Bitcoin tried to reach its highest levels in 18 months on November 21st, as the volatility in the futures market reminded an analyst of past price movements. According to data from TradingView, the momentum in Bitcoin’s price reached as high as $37,770 the day before. At the time of writing, Bitcoin was trading at $37,400, maintaining its position in an interesting territory for the second week of the month.
Key Data on BTC/USDT Pair
For the cryptocurrency market, the first quarter of this year seems more similar to the period when Bitcoin started to rise from its lowest levels after the FTX bankruptcy, according to on-chain data monitoring platform Material Indicators.
Analysts analyzing the order book data on the BTC/USDT pair pointed out that a major liquidity provider, unofficially referred to as the “Notorious B.I.D.,” may be reshaping its bid support once again. According to a post on Material Indicators’ official page, bid liquidity has reached the $33,000 level seven times in the past 30 days:
“We cannot confirm if this is the same entity we called Notorious B.I.D. in the first quarter, but we have seen this game being played before.”
A data snapshot accompanying the liquidity process on the BTC/USDT pair also reveals that sellers have lined up around the $38,000 level and just below it. The largest order class among whales, the active group with holdings between $1 million and $10 million, stood out in this regard, while other investors reduced their positions throughout the week.
Keith Alan, co-founder of Material Indicators, explained that the assets behind buy orders may be more organized than just large-volume speculators.

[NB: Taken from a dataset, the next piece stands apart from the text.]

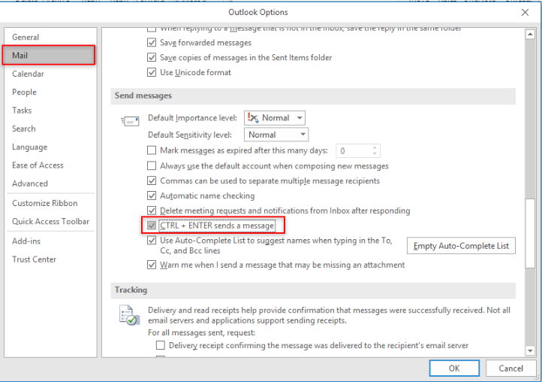This screenshot has width=542, height=382.
Task: Uncheck 'Warn me' missing attachment option
Action: click(x=152, y=265)
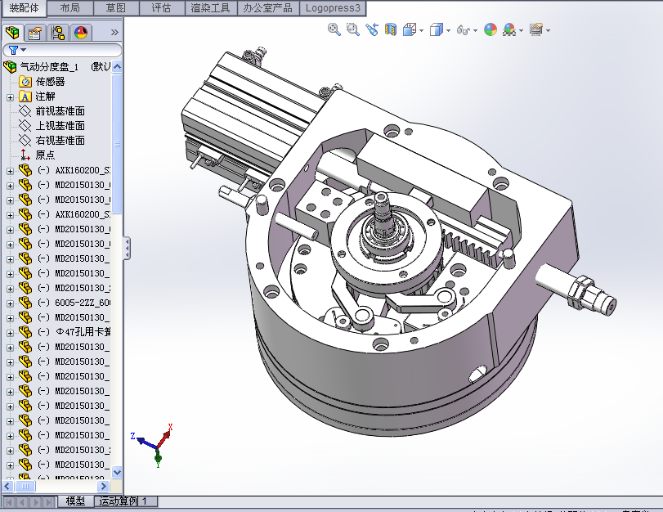
Task: Click the Zoom to Fit icon
Action: pyautogui.click(x=334, y=29)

Noteworthy BTC Analysis by Popular Analysts
Considering all these developments, Michaël van de Poppe, the founder and CEO of trading firm Eight, pointed to the $40,000 level as the target price in the coming period:
“Bitcoin keeps rising as it rises. It makes higher lows and attacks resistance for the fourth time. A breakthrough towards $40,000 followed by a rapid drop would not be surprising. Keep buying the dips!”
According to popular analyst Matthew Hyland, if the relative strength index (RSI) fails to break the 18-month high levels just below $38,000, there is a risk of a downward trend in price.